Este cambio de postura por parte de algunos legisladores ha sido visto por muchos como una traición a los jubilados y una muestra del poder que las presiones económicas y políticas pueden ejercer sobre la toma de decisiones en el Congreso.
El impacto de este veto es profundo, ya que deja a los jubilados, quienes ya son los más afectados por el ajuste fiscal, en una situación aún más precaria.
Argumento oficial
El gobierno ha defendido el veto y la reducción de impuestos a los más ricos bajo la premisa de que el único camino hacia la recuperación económica es a través de la desregulación y el fortalecimiento del sector privado.
Según Milei, reducir impuestos a los grandes patrimonios generará un aumento en las inversiones, lo que eventualmente se traducirá en mayor empleo y crecimiento económico.
No obstante, este discurso se vuelve frágil ante la realidad de los jubilados, cuyo aporte al ajuste parece ser uno de los pilares para sostener la política económica del gobierno.
Impacto social y críticas
Mientras los sectores más acaudalados ven alivio en su carga fiscal, los jubilados, quienes han trabajado toda su vida y contribuyeron al sistema, están siendo duramente golpeados por las medidas de ajuste.
Esta situación agrava aún más las tensiones sociales en un país ya profundamente afectado por la desigualdad.
La falta de una política fiscal equitativa pone en jaque el bienestar de las clases más vulnerables, al mismo tiempo que refuerza el poder económico de los más ricos.
La eliminación de impuestos progresivos y el veto a la mejora de los ingresos jubilatorios muestran claramente las prioridades del gobierno de Milei, quien parece apostar a una economía orientada exclusivamente a beneficiar a los sectores más poderosos, en detrimento del bienestar social.
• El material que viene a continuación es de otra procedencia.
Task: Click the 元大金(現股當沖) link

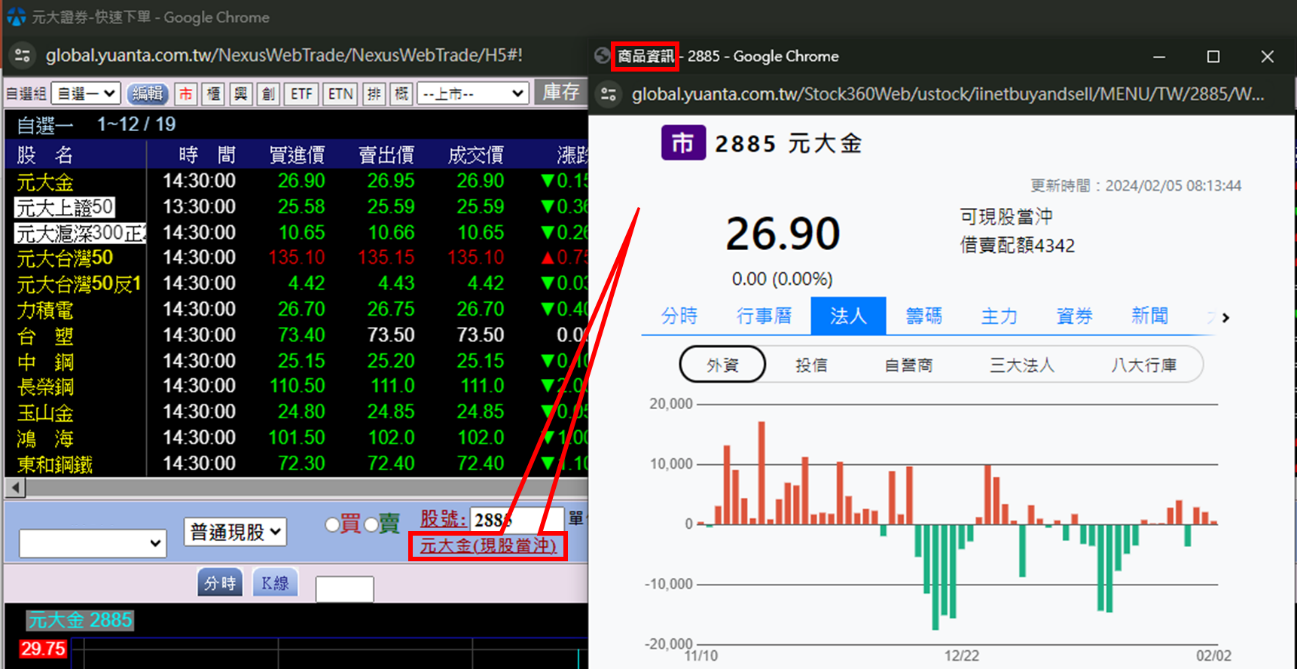Action: point(487,546)
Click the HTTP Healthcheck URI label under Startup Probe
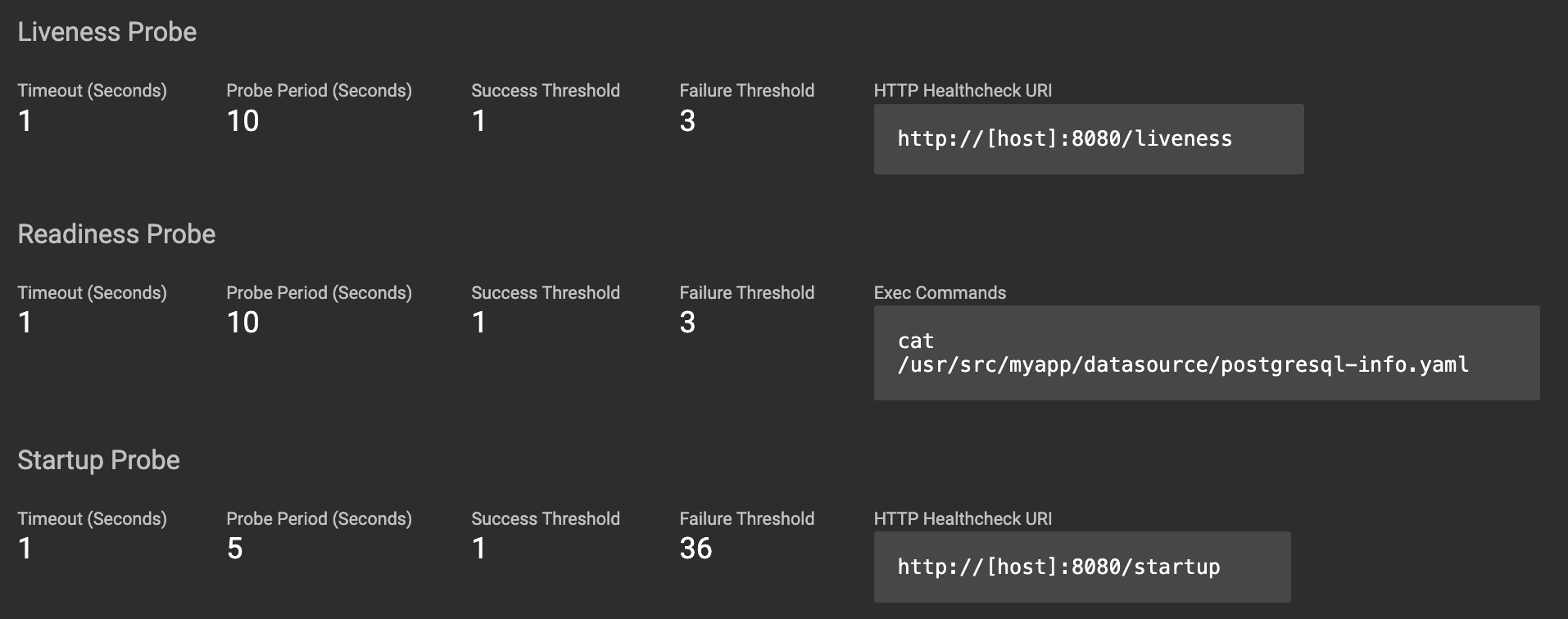Image resolution: width=1568 pixels, height=619 pixels. (x=963, y=519)
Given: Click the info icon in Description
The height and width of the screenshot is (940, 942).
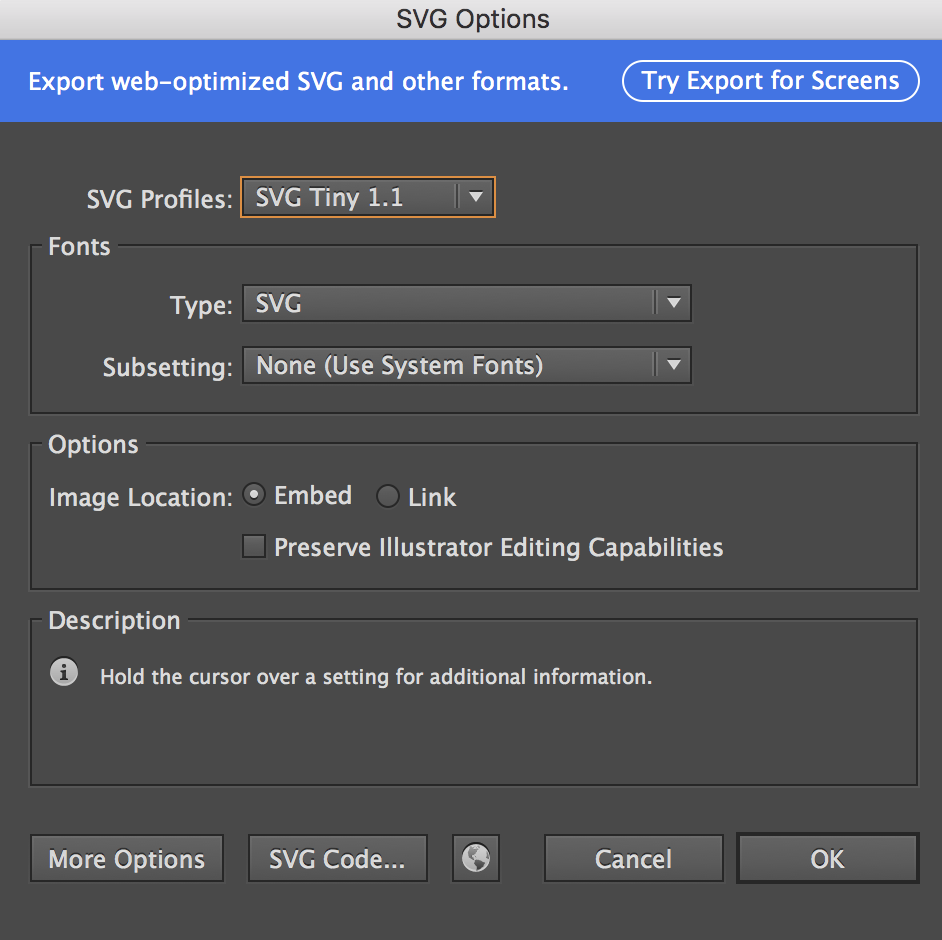Looking at the screenshot, I should [x=64, y=672].
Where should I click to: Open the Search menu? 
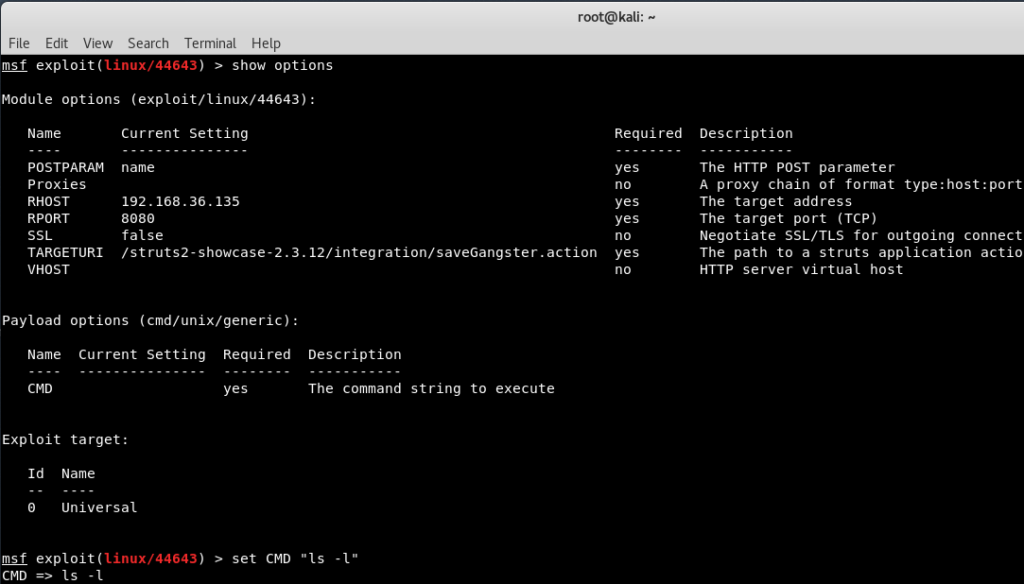(x=148, y=43)
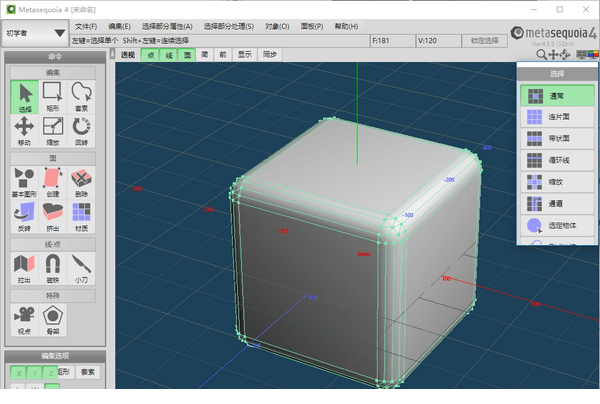Choose the 挤出 (Extrude) tool
Viewport: 600px width, 404px height.
click(53, 214)
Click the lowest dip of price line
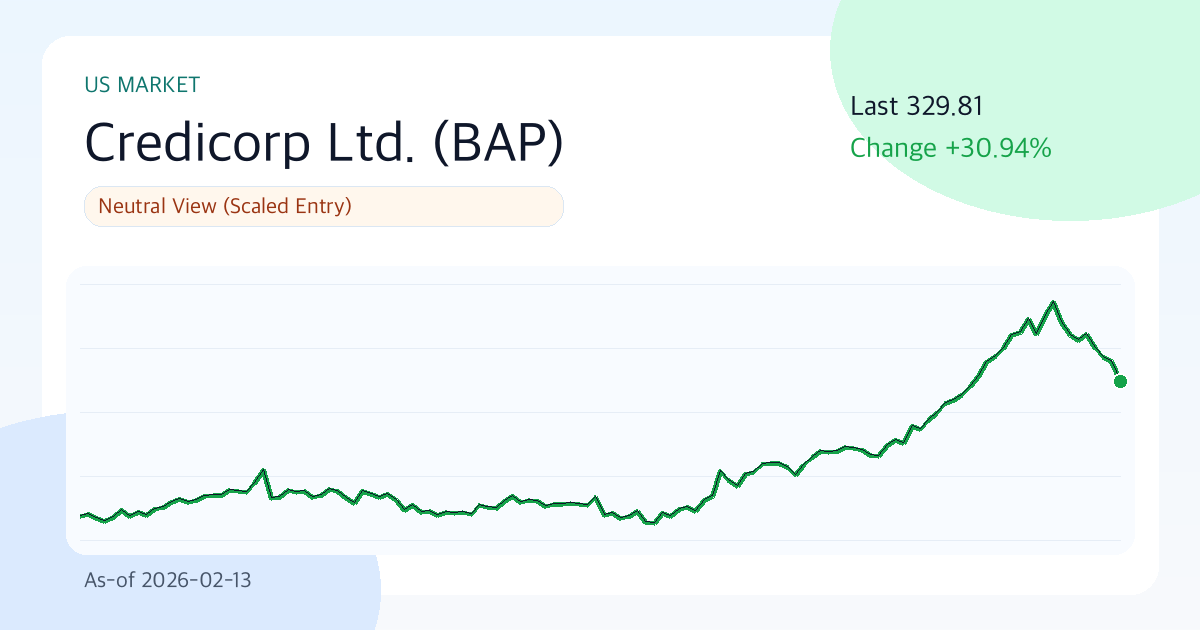Viewport: 1200px width, 630px height. click(651, 522)
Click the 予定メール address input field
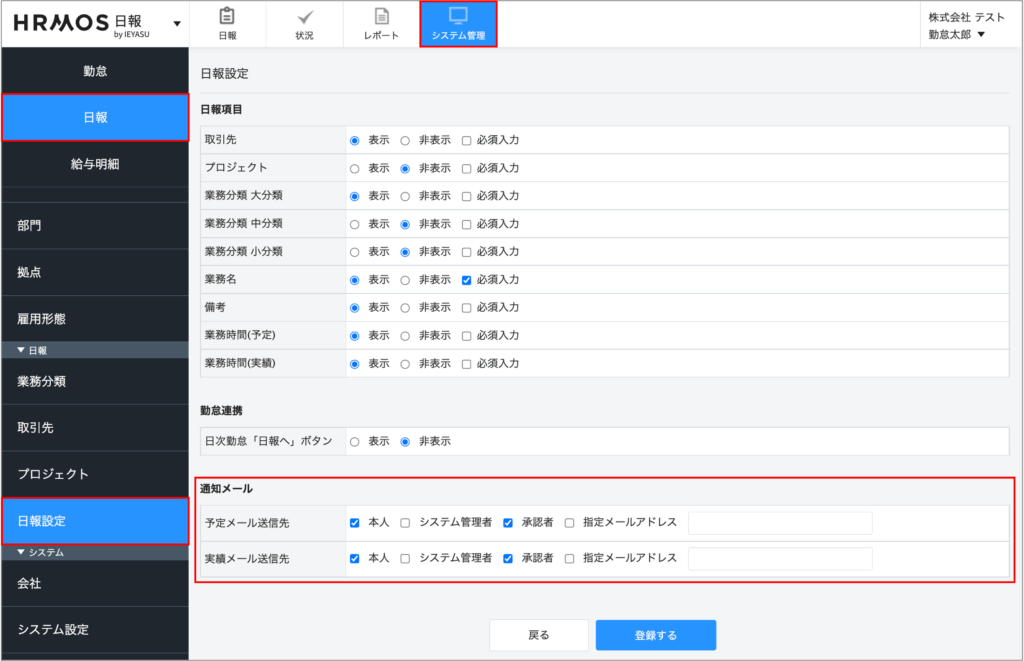 (780, 522)
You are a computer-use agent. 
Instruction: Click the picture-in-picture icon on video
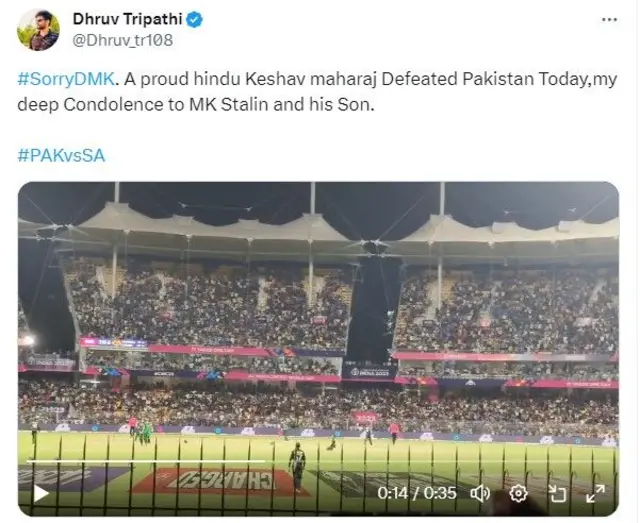tap(557, 493)
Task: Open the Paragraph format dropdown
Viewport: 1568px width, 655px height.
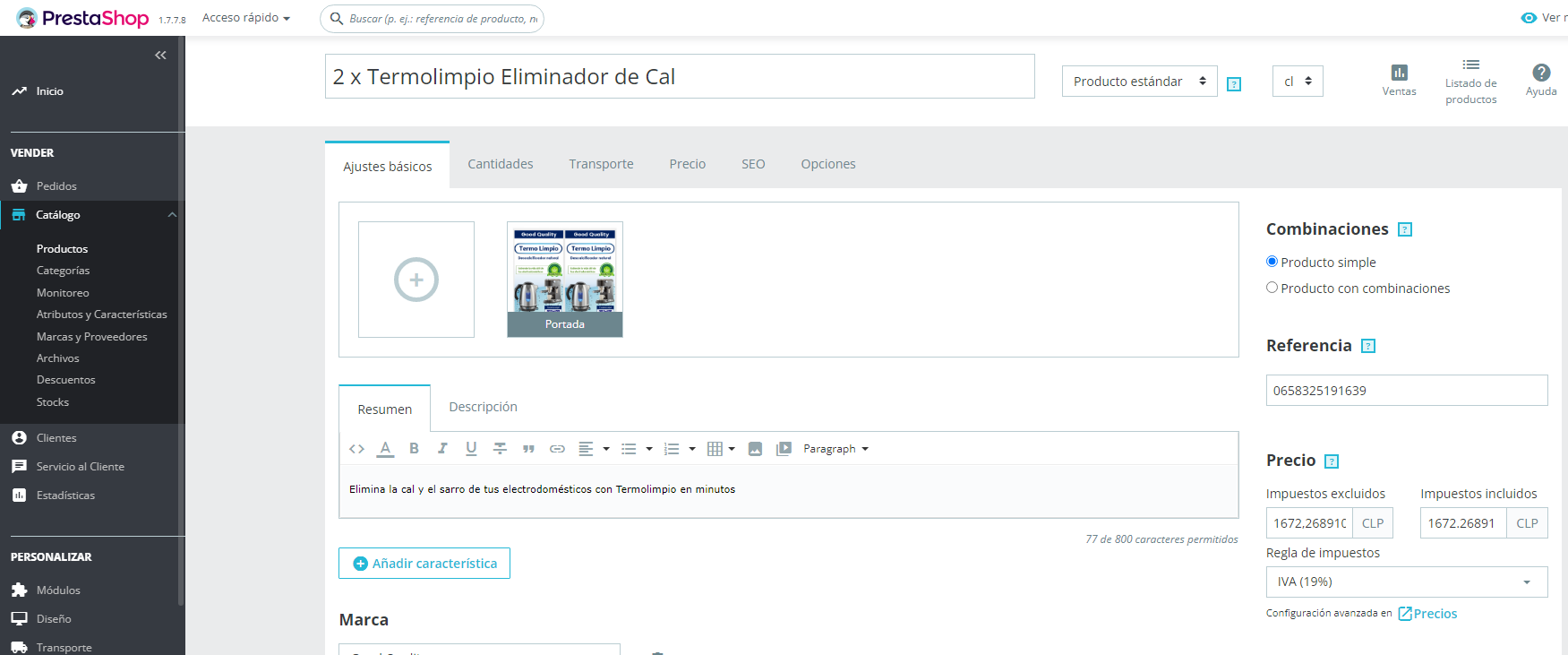Action: click(835, 449)
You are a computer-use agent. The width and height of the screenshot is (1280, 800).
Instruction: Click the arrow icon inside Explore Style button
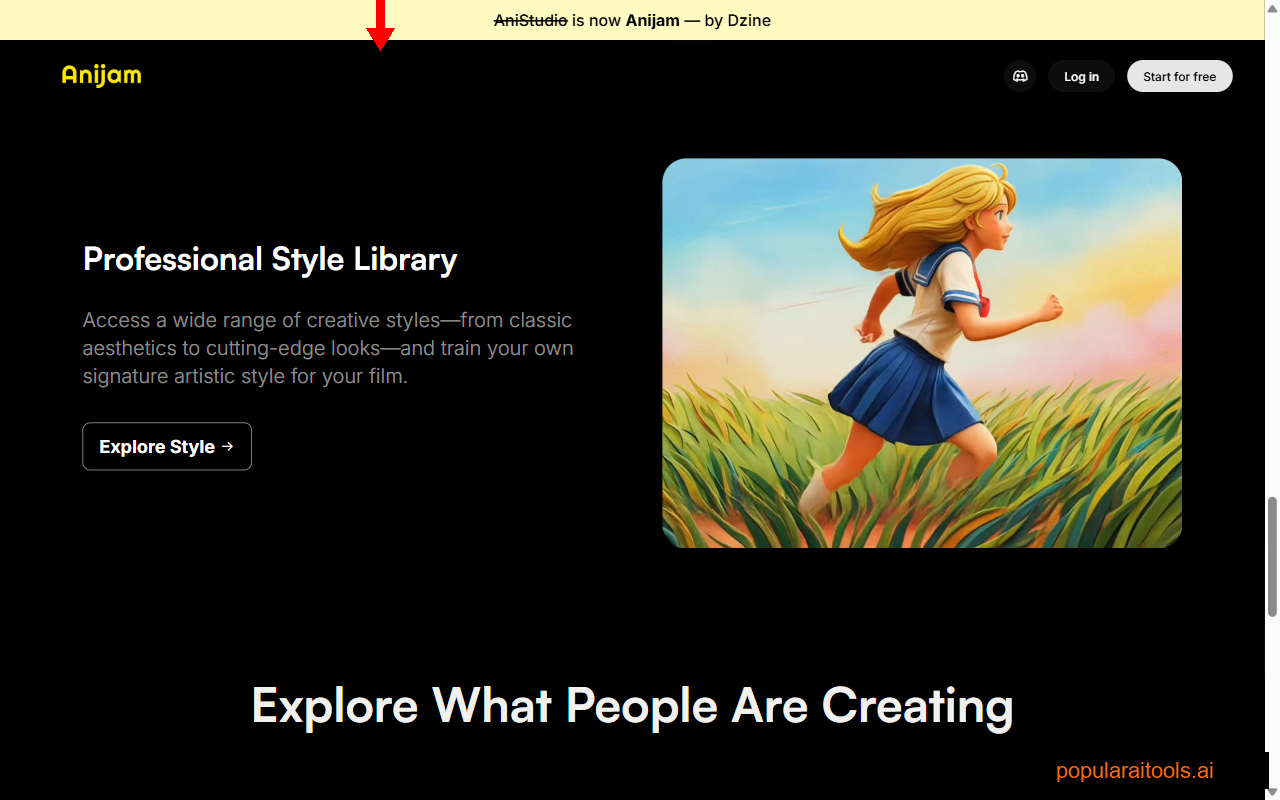coord(228,446)
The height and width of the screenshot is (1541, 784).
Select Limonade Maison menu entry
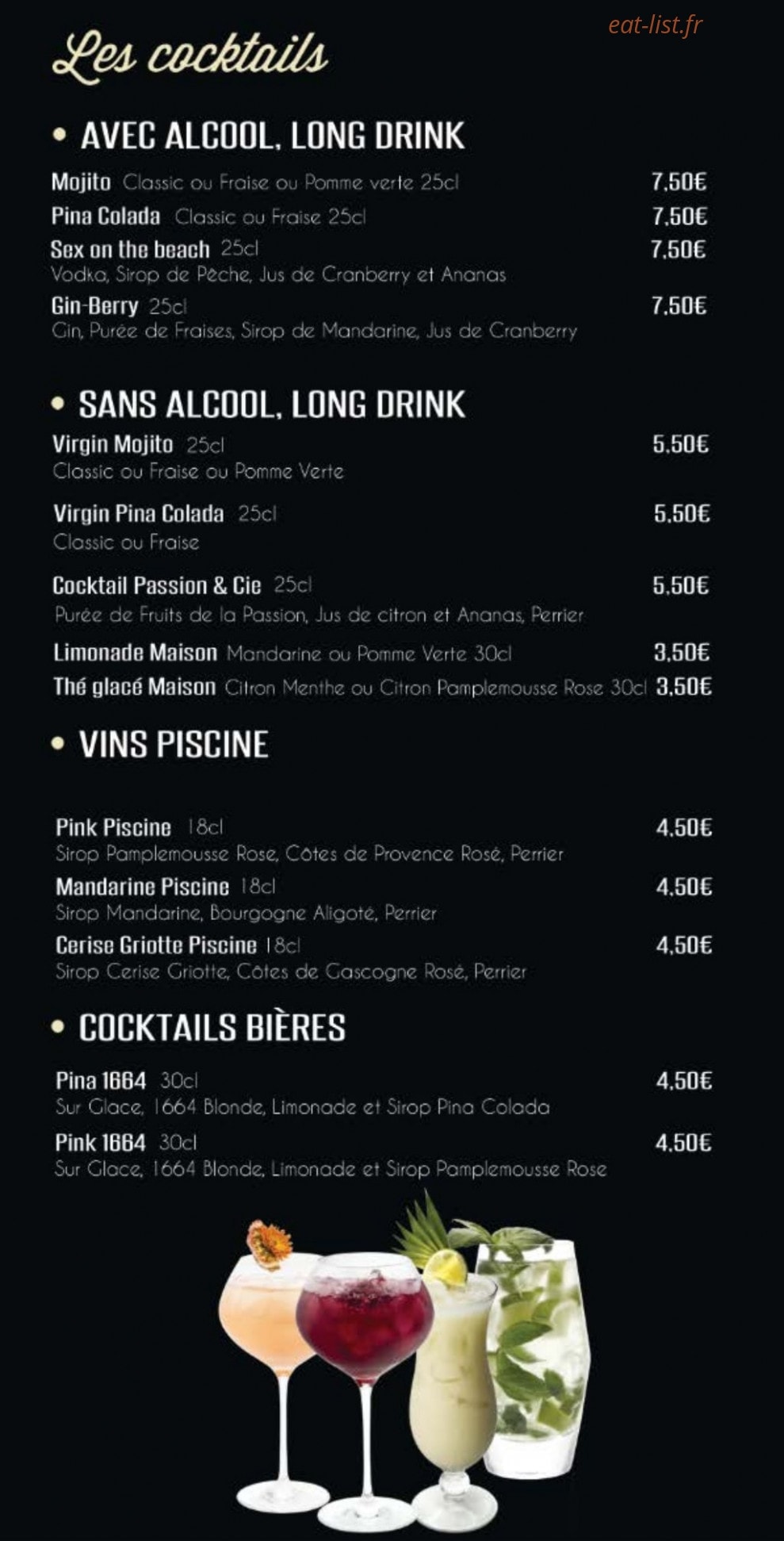point(135,653)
Los jubilados, uno de los grupos más frágiles y que más dependen del Estado, son ahora los más perjudicados, y todo apunta a que su situación no mejorará en el corto plazo.
La votación fallida en la Cámara de Diputados y el veto presidencial marcan un antes y un después en la política fiscal y social de Argentina.
Mientras los ricos celebran la eliminación de impuestos, los jubilados, quienes deberían ser protegidos por el sistema, ven cómo sus ingresos se desvanecen bajo las políticas de ajuste de un gobierno que prioriza el equilibrio fiscal sobre la justicia social.
Las promesas de inversión y crecimiento económico se ven cada vez más lejanas para los sectores más vulnerables, que son quienes realmente están pagando el costo de estas decisiones.